Many of his patients are interested in the weight loss shots, and he said he prescribes those types of medications often.

“Some of the patients now on semaglutide are losing 15 percent with a once-a-week injections,” Finstad said. “Some of the patients on Mounjaro, or tirzepatide are losing 24 percent at 68 weeks. So, you are having a significant reduction in body weight. That gets mainstream attention because you’ll lose weight, and you can still go have a burrito and a chocolate shake.”

However, he, like other local physicians, said the medications are not for everyone.

“Anyone who is under a BMI of 27, the medications are not warranted for and if you start to lose weight, you lose weight in the wrong way,” Finstad said, “and you don’t need to lose weight, you’re going to lose muscle, bone and lean tissue. In the long term that will hurt you, instead of help you.”

So, what happens when people stop taking the medications?

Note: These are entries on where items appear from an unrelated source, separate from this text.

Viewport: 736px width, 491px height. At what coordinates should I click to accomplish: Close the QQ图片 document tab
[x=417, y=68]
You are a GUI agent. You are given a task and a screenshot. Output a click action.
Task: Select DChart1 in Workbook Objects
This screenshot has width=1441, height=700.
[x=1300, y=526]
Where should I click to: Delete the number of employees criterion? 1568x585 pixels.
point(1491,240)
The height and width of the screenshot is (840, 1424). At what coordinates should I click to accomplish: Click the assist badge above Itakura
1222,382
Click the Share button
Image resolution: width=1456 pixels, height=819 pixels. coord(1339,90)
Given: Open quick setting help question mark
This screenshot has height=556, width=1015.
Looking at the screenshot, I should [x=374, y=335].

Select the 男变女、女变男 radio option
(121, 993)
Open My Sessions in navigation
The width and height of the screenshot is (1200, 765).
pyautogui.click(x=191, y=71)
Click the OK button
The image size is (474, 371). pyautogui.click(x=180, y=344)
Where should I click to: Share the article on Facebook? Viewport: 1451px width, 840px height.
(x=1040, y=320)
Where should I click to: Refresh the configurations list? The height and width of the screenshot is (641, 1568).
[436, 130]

“Your hormone levels go back up, your appetite goes back up and you don’t have the muscle and lean tissue to stave off the re-weight gain,” Finstad said. “You’ll gain the weight back and sometimes more.”

Which is why he said people still need to eat well and exercise while taking those medications, and work with a team of health professionals who can help you reach and maintain goals.

“We take that approach,” Finstad said, “instead of here’s the shot, go home, good luck.”

Other doctors and pharmacists agree with that sentiment – there is no magic cure.

“What’s important to know is that if you want to sit on your couch and eat your potato chips, and have your drink and not exercise, don’t do’s a waste of money,” Funk said.

‘I’ve got hope now’

Al Arnaout spent a lot of money on the shots, but found they weren’t for her.

She ended up having bariatric surgery.

“I want a healthy life,” she said, “I want a long healthy life.”

She had the procedure in August, and Al Arnaout is already down 50 pounds.

“I need this for me,” she said.

She cautions anyone who may judge those considering any of these types of medications or procedures. She’s heard all the questions.

“Why didn’t you just go to the gym, why don’t you just eat right, why don’t you just make better decisions,” Al Arnaout said, “it’s not like that, it’s not like that at all.”

Other patients agree, saying they don’t see this as an easy way out. Instead it’s a way to jumpstart a healthier way of living.

“That’s what I saw in it,” Mettlen said. “I’ve got hope now.”